• [^] # Légaliser, pas légaliser...

    Posté par . En réponse à la dépêche eMule pour Linux. Évalué à 2.

    La vraie question, c'est comment tu comptes faire pour interdire la copie ? Plomber les p2p ? Il en reviendra d'autres, cryptés et distribués. Mettre du DRM ? On enregistrera directement la source audio (les cartes sons à sortie numérique se démocratisent). Je ne comprends pas que les gens trouvent plus choquant de télécharger un mp3 que de lire un poème d'Aragon ou de chanter du Lorie au téléphone. C'est de l'information, c'est reproductible, il ne faut pas s'étonner que ce soit reproduit.

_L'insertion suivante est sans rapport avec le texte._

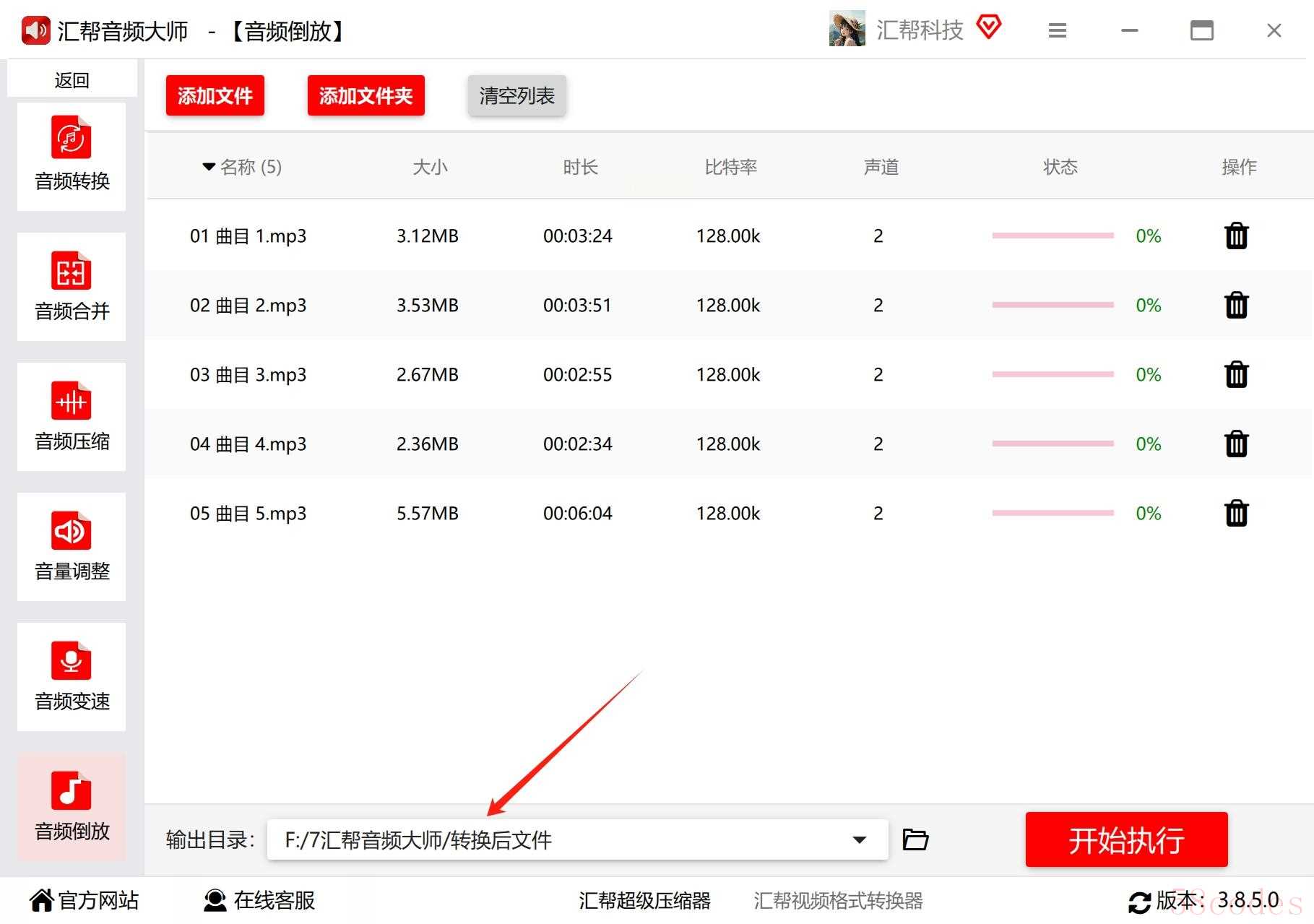The image size is (1314, 924).
Task: Click the 添加文件 button
Action: tap(215, 95)
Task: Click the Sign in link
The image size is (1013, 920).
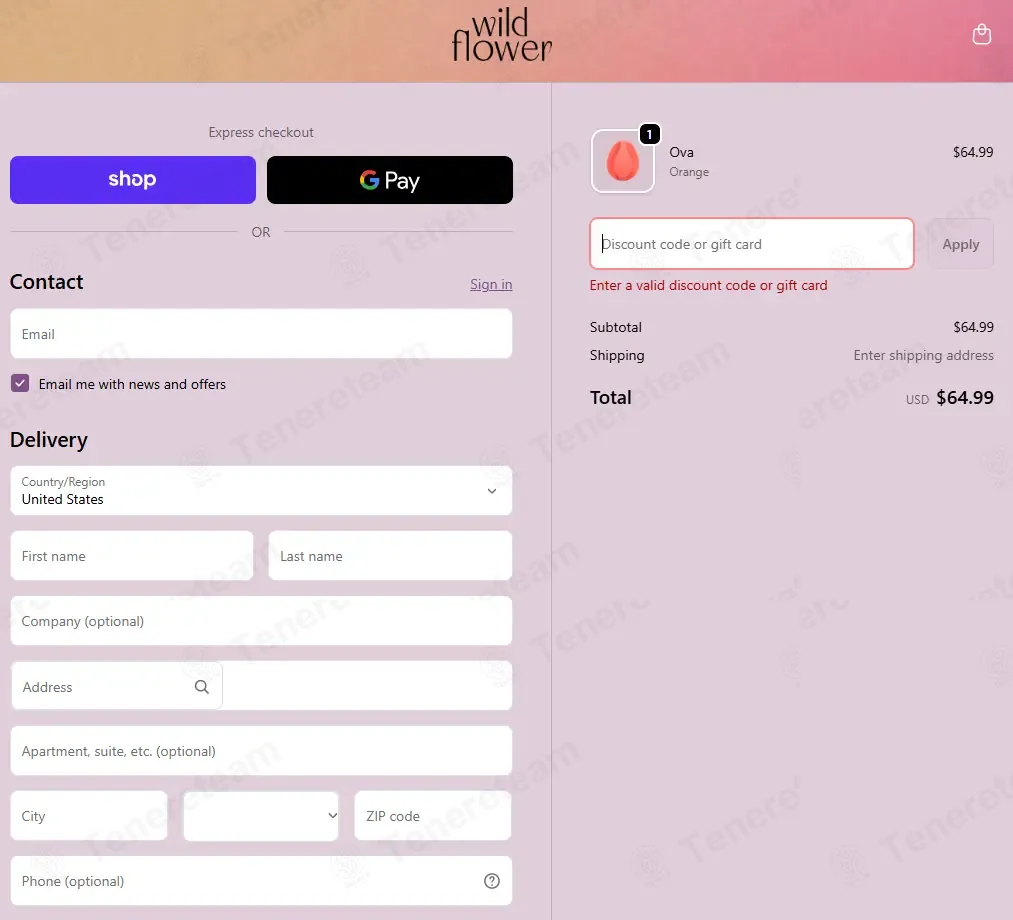Action: pos(491,284)
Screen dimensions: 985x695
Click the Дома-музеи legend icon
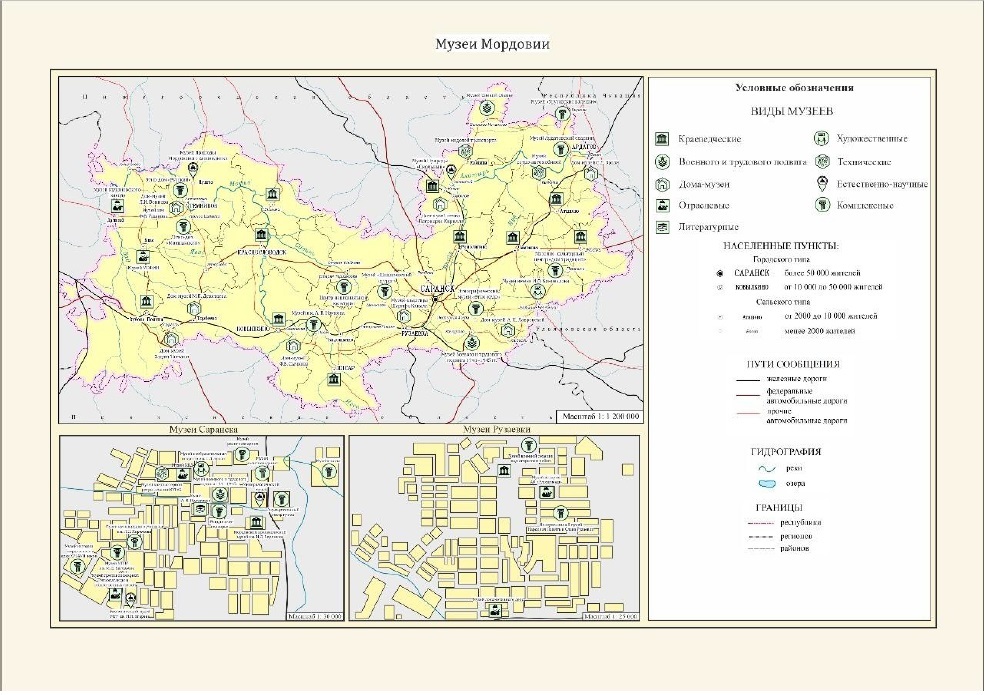coord(661,184)
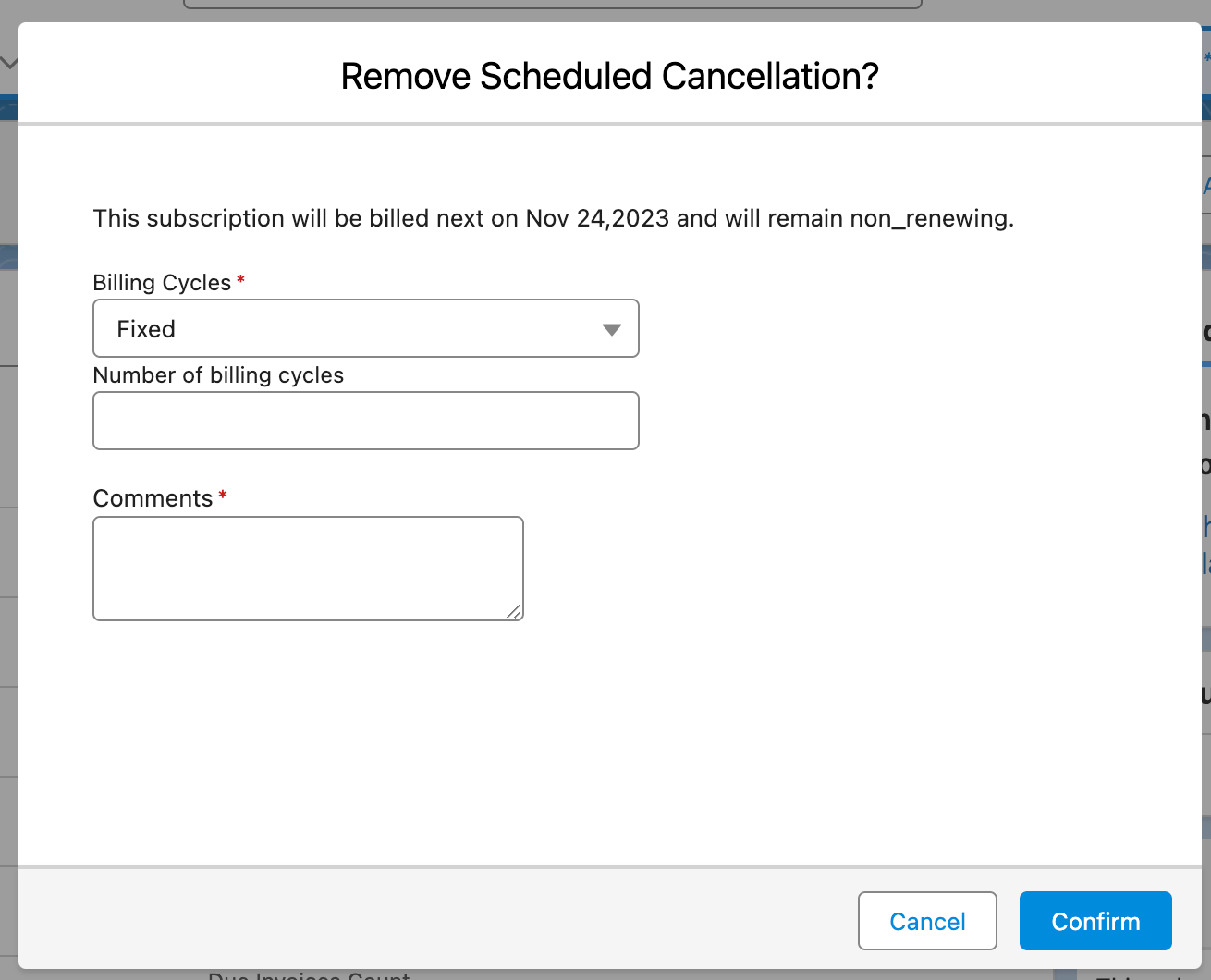Click inside the Comments text area

[x=308, y=568]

    Je ne dis pas que c'est bien (quoique, on verra plus loin), mais c'est un fait. Je ne pense pas qu'on puisse taxer tous ces gens de vol (et vous avez raison de signaler que ça n'engage que moi). Mais pourquoi payer des fortunes quelque chose dont l'expérience me montre que c'est presque aussi gratuit que l'air que je respire ? L'argent sert à rémunérer un travail, si dupliquer cette information avait un cout pour le producteur (Microsoft, Fox, Vivendi ou autre), il en aurait un plus important pour le consommateur (qui lui ne bénéficie pas des économies d'échelle). Alors oui, il faut rémunérer le travail à la base, mais je doute que les 140 milliards de dollars récoltés par les albums de Céline Dion soient le strict nécessaire pour que le producteur rentre dans ses frais.

    Et évitons de nous embarquer dans les comparaisons du style "mais alors le proxénétisme c'est pareil, il en reviendra toujours, donc on laisse tomber", "et les feux rouges, alors, hein, les feux rouges" ou encore "donc toi si tu croises une vieille avec un sac à main et que personne te vois, tu lui fauches". Les mécanismes sont totalements différents, les enjeux aussi, et la souffrance humaine sans commune mesure (bien que je puisse compatir aux douloureux hémorroides qui doivent frapper les pauvres responsables des divers RIAA, MPAA et autres *AA).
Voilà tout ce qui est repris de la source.